Cosa fare ▸
Riporta parola per parola il passo del brano mostrato sul batterio da "Comunque il batterio" a "sintomi della malattia.".

Brano mostrato ▸

****************

Comunque il batterio modifica spesso il suo genoma, sviluppando continuamente mutazioni che lo fanno sfuggire dalle difese delle piante ed è anche per questo che sarà difficile da controllare anche dall’uomo. Il batterio può penetrare nella pianta dagli stomi, dalle lenticelle, dalle ferite, ma anche dai fiori, sui quali arriva attraverso il polline infetto. Una volta penetrato nella pianta si diffonde nei tessuti sia dal basso verso l’alto, che in senso inverso. Possiede inoltre una sua mobilità autonoma attraverso un proprio flagello. Insomma un microorganismo incredibilmente dinamico, subdolo, che può vivere nel terreno, sulla pianta, sui rami di potatura e può essere trasportato dal vento e anche vivere per lunghi periodi latente nelle piante senza che queste presentino sintomi della malattia.

****************

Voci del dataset

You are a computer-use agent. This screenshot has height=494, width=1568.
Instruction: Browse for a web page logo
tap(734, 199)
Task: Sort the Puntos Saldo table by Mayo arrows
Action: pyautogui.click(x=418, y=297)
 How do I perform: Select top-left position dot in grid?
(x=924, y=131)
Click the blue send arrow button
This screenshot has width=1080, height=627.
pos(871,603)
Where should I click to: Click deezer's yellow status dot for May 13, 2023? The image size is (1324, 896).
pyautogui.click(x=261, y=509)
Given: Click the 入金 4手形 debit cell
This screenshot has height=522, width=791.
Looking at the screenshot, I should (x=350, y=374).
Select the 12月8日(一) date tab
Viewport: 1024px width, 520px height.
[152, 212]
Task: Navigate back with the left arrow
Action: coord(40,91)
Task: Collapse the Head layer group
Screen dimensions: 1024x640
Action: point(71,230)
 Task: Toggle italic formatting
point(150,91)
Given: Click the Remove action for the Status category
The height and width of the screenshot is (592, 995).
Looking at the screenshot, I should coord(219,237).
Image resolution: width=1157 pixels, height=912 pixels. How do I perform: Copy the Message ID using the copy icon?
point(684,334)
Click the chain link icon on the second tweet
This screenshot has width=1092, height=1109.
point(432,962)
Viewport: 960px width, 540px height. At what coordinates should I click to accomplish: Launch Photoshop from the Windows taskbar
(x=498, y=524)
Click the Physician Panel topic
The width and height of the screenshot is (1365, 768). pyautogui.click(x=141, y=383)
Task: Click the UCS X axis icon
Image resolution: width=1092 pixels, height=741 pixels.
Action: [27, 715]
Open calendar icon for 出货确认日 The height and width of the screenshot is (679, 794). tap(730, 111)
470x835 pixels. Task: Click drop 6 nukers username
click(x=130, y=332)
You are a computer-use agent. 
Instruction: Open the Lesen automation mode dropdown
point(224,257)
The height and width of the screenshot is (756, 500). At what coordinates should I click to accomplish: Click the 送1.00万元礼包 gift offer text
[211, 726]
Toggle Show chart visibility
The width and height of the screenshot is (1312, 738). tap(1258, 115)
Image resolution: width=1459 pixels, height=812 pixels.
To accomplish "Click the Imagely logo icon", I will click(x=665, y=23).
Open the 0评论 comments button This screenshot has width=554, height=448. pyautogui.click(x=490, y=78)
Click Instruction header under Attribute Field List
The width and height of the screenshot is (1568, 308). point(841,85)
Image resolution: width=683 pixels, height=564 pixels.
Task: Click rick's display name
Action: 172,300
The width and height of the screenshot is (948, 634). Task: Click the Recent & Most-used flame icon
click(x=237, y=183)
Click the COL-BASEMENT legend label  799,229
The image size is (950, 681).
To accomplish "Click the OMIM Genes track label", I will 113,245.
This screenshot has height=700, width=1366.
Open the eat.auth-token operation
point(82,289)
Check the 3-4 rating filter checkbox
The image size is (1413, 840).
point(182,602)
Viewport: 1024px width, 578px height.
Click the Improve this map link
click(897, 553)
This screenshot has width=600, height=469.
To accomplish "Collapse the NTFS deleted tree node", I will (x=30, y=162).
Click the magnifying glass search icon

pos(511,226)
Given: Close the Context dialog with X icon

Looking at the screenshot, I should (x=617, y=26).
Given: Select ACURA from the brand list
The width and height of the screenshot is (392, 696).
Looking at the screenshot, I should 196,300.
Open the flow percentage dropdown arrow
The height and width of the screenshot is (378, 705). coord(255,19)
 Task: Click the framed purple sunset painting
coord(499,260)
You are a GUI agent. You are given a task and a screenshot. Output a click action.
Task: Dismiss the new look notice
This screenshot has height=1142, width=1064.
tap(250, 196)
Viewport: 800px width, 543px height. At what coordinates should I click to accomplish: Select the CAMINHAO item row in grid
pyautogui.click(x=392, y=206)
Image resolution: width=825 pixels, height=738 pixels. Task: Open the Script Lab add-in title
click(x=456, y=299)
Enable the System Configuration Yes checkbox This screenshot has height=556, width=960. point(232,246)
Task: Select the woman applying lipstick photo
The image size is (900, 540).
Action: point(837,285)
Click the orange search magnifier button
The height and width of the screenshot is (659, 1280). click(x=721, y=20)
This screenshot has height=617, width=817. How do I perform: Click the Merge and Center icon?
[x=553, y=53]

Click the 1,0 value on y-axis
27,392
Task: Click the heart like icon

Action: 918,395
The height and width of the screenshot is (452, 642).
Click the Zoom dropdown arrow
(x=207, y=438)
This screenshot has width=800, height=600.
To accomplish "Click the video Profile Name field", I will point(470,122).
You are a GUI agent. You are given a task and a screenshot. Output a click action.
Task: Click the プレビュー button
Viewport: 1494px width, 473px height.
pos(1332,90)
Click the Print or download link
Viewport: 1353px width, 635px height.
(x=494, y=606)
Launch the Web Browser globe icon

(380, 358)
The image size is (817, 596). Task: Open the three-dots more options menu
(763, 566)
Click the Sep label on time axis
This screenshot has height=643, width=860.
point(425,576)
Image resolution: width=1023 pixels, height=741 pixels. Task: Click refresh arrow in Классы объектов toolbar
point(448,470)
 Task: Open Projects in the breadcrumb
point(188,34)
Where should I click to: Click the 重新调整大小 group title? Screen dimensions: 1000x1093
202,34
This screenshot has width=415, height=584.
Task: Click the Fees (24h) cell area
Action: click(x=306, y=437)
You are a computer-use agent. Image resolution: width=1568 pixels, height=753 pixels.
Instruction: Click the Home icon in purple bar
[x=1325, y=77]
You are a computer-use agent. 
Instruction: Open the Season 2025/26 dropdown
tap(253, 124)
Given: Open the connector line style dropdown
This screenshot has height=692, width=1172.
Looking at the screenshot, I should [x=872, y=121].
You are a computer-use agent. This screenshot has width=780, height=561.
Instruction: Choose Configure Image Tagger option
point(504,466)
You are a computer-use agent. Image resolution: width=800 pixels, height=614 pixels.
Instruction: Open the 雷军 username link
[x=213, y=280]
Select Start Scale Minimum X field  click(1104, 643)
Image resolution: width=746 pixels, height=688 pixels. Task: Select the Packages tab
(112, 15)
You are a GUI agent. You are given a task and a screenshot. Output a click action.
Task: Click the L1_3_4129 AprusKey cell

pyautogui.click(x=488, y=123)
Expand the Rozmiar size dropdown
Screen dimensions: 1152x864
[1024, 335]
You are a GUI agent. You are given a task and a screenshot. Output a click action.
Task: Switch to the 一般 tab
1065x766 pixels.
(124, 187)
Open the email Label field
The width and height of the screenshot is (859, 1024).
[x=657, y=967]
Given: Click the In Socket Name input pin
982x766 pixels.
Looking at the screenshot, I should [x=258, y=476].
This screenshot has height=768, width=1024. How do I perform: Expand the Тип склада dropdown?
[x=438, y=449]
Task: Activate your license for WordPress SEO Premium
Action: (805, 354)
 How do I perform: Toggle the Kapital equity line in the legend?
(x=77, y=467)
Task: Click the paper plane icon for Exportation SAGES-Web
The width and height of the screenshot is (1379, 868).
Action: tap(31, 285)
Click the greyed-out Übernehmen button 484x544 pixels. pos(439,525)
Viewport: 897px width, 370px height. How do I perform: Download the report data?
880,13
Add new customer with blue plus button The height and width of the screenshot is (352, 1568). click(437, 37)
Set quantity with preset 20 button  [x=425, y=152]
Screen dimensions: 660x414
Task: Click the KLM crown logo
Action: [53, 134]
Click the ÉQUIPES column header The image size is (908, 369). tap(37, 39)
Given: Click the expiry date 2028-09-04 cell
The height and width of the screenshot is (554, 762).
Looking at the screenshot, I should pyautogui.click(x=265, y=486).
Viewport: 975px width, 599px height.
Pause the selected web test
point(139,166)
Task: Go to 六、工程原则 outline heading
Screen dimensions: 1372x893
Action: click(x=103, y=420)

****************

Soluzione ▸
Comunque il batterio modifica spesso il suo genoma, sviluppando continuamente mutazioni che lo fanno sfuggire dalle difese delle piante ed è anche per questo che sarà difficile da controllare anche dall’uomo. Il batterio può penetrare nella pianta dagli stomi, dalle lenticelle, dalle ferite, ma anche dai fiori, sui quali arriva attraverso il polline infetto. Una volta penetrato nella pianta si diffonde nei tessuti sia dal basso verso l’alto, che in senso inverso. Possiede inoltre una sua mobilità autonoma attraverso un proprio flagello. Insomma un microorganismo incredibilmente dinamico, subdolo, che può vivere nel terreno, sulla pianta, sui rami di potatura e può essere trasportato dal vento e anche vivere per lunghi periodi latente nelle piante senza che queste presentino sintomi della malattia.